EXERCISE: Copy all of the records below line for line, changing nothing.

RAW RECORDS:

<<<<

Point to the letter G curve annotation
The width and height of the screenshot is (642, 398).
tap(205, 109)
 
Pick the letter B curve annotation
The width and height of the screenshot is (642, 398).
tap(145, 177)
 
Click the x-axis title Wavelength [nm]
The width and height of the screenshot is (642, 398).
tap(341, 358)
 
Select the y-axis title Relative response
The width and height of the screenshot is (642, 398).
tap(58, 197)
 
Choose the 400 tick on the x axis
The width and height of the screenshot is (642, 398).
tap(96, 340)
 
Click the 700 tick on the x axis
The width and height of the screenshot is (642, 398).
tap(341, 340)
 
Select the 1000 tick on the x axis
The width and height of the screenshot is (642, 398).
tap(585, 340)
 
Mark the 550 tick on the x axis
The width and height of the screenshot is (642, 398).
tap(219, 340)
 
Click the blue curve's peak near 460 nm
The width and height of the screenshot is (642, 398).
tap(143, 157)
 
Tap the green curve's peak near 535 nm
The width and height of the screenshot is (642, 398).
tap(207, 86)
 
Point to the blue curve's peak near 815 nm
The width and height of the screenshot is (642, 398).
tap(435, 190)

>>>>

SOLUTION BELOW:
Point to the letter G curve annotation
The width and height of the screenshot is (642, 398).
tap(205, 109)
 
Pick the letter B curve annotation
The width and height of the screenshot is (642, 398).
tap(145, 177)
 
Click the x-axis title Wavelength [nm]
The width and height of the screenshot is (642, 398).
tap(341, 358)
 
Select the y-axis title Relative response
The width and height of the screenshot is (642, 398).
tap(58, 197)
 
Choose the 400 tick on the x axis
The width and height of the screenshot is (642, 398).
tap(96, 340)
 
Click the 700 tick on the x axis
The width and height of the screenshot is (642, 398).
tap(341, 340)
 
Select the 1000 tick on the x axis
The width and height of the screenshot is (642, 398).
tap(585, 340)
 
Mark the 550 tick on the x axis
The width and height of the screenshot is (642, 398).
tap(219, 340)
 
Click the blue curve's peak near 460 nm
The width and height of the screenshot is (642, 398).
tap(143, 157)
 
Tap the green curve's peak near 535 nm
The width and height of the screenshot is (642, 398).
tap(207, 86)
 
Point to the blue curve's peak near 815 nm
The width and height of the screenshot is (642, 398).
tap(435, 190)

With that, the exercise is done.